Mourning the dead when it ain't your war

On Anzac Day we gathered outside the Greytown swimming pool. That’s what we called it in summer, when we hop across the parking lot barefoot and dripping. Now we use its official name, the Greytown Memorial Baths. Now we stood in silence outside the locked gates to remember New Zealand’s battlefield dead.

There were no risers, no chairs, no stage for the speakers. Sometimes this country’s casual infrastructure tracks perfectly with its egalitarianism. We stood in perfect silence: a mate of mine alongside his dad on a mobility scooter, a mom from school pickup whose name escapes me, a playmate of my daughter’s with her great-grandfather’s medals pinned to her coat. Up front I could see two New Zealand flags—just the tops, with that stubborn Union Jack. Before them: a few hundred bowed heads, haloed in the island sun.

A band of pipers wheezed a lament. A local official spoke of boys who died a long way from home. There was no PA system. Didn’t need one, in the still morning air.

A buzzing in the skies: three biplanes in formation, taking a slow lap of Anzac Day ceremonies up and down the valley.

The speaker recited that famous poem of the Great War.

They shall not grow old, he said, and the biplanes disappeared into the sun.

I got chills. Who wouldn’t?

It’s a funny line, ain’t it. What is a nation but a community organized to shelter us as we grow old?

Dead boys are only romantic if they died defending a nation. That’s how they become our “ghostly national imaginings,” in Benedict Anderson’s phrase.

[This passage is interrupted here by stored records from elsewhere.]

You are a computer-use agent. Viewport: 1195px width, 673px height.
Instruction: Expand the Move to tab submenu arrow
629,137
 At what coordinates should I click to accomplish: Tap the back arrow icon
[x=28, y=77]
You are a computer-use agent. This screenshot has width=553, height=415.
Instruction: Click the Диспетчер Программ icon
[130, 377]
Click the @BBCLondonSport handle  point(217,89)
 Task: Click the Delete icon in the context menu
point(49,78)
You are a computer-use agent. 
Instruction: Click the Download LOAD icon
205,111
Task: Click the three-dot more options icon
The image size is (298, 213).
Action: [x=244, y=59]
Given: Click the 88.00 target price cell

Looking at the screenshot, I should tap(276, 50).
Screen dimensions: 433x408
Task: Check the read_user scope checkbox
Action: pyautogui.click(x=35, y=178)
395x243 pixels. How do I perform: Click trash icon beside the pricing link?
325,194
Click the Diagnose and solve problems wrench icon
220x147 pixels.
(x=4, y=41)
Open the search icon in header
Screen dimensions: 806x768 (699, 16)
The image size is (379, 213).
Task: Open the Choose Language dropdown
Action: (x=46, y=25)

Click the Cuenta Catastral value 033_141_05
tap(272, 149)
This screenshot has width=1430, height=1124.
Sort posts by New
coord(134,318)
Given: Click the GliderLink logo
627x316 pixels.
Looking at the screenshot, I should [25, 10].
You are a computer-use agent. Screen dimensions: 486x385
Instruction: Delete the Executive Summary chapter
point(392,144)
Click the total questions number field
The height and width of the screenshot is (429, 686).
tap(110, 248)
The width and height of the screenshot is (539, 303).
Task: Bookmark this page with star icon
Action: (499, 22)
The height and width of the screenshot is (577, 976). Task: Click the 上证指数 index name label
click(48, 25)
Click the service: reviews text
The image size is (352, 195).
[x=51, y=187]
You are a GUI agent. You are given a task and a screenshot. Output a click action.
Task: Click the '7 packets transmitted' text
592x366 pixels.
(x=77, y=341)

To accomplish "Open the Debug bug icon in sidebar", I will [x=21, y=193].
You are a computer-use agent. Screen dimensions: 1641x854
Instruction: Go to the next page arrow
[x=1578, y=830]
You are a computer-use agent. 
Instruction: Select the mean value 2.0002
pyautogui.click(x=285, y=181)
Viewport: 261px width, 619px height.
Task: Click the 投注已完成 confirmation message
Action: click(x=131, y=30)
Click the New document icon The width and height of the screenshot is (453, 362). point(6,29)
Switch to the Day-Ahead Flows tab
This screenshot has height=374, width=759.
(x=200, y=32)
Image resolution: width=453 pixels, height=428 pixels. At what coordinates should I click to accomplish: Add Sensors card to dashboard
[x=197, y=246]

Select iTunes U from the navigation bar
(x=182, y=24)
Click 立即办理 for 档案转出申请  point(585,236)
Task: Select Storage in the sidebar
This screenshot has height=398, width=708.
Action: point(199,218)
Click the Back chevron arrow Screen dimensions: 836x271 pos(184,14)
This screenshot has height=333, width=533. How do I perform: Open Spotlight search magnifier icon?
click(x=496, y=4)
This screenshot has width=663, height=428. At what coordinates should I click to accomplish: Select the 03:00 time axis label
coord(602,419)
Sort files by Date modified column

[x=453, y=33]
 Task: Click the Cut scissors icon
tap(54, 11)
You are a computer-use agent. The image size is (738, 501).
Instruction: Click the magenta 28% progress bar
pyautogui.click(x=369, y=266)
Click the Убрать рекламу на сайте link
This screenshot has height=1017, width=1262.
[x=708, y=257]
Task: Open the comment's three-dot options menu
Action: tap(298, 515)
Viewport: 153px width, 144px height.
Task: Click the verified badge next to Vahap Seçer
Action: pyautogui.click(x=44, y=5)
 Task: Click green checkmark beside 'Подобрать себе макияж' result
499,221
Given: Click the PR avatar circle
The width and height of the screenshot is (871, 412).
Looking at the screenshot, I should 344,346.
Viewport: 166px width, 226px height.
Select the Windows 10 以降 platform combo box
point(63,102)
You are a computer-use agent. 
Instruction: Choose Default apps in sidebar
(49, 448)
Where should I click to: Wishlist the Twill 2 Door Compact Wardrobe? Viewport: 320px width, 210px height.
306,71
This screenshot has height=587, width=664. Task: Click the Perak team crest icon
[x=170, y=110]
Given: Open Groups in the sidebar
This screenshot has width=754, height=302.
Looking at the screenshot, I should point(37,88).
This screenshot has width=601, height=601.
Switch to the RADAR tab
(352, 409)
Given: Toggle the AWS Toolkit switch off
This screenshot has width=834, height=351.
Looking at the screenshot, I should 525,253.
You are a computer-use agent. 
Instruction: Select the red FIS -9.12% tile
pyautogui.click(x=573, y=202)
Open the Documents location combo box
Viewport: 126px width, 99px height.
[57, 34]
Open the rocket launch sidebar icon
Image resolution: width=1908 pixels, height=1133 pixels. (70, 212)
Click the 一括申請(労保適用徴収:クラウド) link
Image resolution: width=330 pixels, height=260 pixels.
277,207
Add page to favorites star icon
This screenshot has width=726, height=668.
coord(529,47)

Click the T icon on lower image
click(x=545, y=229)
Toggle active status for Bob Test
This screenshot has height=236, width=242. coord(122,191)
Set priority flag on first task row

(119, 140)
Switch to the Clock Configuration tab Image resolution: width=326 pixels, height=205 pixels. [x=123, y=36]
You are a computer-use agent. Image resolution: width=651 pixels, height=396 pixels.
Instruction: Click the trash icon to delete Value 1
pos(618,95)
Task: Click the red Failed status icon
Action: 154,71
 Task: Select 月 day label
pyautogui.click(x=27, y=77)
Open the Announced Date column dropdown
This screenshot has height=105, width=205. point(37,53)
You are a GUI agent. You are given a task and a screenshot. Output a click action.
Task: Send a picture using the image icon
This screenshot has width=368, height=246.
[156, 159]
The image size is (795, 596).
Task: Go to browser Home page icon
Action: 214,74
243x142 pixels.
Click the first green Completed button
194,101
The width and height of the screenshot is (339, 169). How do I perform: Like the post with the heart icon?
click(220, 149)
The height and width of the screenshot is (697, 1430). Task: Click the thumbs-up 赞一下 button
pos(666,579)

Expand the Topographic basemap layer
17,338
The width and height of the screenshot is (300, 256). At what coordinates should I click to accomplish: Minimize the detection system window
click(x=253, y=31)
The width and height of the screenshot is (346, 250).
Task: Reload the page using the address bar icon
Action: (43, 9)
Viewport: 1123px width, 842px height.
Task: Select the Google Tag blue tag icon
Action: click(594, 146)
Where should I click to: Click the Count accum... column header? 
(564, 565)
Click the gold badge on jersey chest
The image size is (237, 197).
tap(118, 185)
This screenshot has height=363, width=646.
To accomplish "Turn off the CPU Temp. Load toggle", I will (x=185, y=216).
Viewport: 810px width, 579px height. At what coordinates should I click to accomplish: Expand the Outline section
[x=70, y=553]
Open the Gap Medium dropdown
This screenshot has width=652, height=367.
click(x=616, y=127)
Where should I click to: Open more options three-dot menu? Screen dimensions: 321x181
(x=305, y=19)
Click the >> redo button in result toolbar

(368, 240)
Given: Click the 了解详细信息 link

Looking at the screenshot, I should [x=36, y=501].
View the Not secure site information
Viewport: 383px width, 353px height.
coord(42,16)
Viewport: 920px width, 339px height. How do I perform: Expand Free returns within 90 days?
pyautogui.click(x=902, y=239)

But nobody was shooting at New Zealand.

Let’s do the history. Anzac Day officially covers all New Zealanders lost in any war. But the most famous dead here are the dead of Gallipoli.

On April 25, 1915 the ANZAC forces—that’s the Australia and New Zealand Army Corps—were ordered into an ill-advised invasion of a Turkish beach at the distant, unfashionable end of World War I. The French were there, too, but it was mostly Brits and soldiers drawn from across their fading empire—Australia, still-colonized Ireland and India, even a not-yet-Canadian Newfoundland.

What were they all fighting for? In America the answer to this question is always FREEDOM. Here the actual motives behind Anzac Day are rarely discussed. Mother England, I suppose. The Kiwis came when called, and died in droves: 2,779 New Zealanders were lost on that beach before Team GB eventually retreated. There weren’t much more than a million New Zealanders total back then. Per capita that’s the equivalent of ten Gettysburgs, or a staggering 228 9/11s.

A national earthquake it was, one now widely credited with forging a New Zealand identity distinct from the very Brits and Aussies and Irish and Indians they died alongside. The Turks, who lost many more men in their victory, tell Gallipoli as a nation-building story, too. Atatürk himself was an officer in the battle.

But the Turks were defending their own land. Kiwis fought and died for an Empire halfway across the world—and yet came home with a greater sense of self.

The math is strange, but it checks out. Some emotions travel easily. Smiles are catching. Anger starts a fight. Grief, though, is strangely private. Grief turns us inward. Grief raises a flag and pulls up the drawbridge.

They shall grow not old, as we that are left grow old.

We’re lucky to grow old, Jenny and I.

Presently, we’re growing old in New Zealand.

How do we, as Americans, mourn this country’s honored dead?

Jenny says Anzac Day feels to her like going to the funeral of a friend’s parent. You’re not there for the body in the casket, you’re there for the friend. Your very presence acknowledges a memory you can’t access, a pain you can’t quite feel.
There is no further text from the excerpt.